§ BRIEF: Lines below containing the word "computer" should be copied out.

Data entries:
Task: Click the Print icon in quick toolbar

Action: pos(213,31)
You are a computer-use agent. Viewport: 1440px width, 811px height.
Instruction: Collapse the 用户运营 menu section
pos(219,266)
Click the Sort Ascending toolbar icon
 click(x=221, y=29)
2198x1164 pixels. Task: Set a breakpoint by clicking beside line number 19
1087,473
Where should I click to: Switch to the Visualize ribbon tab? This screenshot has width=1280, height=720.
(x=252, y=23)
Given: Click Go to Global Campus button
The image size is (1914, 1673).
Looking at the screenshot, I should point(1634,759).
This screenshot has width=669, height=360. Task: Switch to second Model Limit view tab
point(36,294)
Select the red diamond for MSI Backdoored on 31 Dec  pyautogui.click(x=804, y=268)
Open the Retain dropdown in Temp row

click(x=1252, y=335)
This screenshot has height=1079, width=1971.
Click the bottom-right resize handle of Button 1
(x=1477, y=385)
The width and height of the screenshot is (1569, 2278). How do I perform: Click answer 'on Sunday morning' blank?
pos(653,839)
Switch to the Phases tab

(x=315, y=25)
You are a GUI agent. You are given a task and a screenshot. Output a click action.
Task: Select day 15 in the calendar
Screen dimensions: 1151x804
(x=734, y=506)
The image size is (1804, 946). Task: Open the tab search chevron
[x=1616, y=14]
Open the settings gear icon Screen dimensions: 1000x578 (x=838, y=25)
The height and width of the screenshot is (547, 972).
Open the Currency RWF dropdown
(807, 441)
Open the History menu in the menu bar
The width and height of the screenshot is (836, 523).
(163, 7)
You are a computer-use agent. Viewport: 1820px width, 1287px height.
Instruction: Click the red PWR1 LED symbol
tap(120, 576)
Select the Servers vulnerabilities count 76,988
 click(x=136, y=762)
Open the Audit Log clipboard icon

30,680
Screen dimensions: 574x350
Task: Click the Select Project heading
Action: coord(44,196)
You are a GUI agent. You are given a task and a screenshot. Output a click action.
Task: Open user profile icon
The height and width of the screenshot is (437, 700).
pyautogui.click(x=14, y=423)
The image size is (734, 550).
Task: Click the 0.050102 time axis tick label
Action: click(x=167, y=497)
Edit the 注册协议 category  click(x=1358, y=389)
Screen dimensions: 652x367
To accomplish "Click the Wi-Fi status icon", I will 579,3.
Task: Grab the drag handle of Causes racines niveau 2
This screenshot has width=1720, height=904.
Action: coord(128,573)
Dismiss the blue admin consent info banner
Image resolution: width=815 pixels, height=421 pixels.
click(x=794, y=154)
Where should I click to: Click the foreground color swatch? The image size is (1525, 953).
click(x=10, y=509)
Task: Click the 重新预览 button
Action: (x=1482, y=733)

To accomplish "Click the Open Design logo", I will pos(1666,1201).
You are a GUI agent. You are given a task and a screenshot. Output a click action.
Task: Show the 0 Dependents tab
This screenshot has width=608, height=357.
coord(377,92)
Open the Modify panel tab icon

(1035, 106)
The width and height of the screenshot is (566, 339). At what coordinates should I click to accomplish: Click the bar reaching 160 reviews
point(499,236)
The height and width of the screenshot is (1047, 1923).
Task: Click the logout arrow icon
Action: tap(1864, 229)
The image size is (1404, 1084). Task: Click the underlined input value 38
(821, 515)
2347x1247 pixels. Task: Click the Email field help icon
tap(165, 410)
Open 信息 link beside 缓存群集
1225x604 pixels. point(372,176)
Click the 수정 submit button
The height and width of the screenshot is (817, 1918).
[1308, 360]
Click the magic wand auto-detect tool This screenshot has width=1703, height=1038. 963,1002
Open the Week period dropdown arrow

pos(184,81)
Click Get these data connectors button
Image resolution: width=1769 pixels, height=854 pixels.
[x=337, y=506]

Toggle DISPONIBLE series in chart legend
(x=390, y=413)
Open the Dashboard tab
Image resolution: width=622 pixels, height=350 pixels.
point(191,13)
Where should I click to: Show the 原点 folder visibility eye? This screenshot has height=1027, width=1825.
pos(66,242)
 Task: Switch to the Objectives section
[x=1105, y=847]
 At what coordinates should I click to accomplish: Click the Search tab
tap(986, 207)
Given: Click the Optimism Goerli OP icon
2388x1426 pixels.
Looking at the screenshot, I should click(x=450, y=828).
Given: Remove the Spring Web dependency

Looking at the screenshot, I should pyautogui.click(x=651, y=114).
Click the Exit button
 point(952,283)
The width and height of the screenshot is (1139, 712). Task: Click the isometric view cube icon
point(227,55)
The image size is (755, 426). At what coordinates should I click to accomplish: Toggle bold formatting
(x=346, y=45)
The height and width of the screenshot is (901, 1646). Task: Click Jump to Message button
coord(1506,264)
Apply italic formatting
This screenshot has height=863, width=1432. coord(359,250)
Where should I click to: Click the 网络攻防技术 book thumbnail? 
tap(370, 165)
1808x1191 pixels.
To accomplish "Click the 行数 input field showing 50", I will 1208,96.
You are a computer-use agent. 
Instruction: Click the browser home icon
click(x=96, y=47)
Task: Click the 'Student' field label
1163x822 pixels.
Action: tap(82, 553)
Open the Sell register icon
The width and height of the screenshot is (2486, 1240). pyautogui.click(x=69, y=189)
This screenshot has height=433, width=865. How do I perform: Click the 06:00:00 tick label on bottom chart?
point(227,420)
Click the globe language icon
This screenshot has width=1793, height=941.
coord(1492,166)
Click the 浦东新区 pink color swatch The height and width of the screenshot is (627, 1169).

§ PROBLEM SOLUTION:
You are a computer-use agent. Viewport: 1440px width, 811px height.
You are a computer-use agent. Viewport: 1820px width, 1287px height.
You are a computer-use agent. 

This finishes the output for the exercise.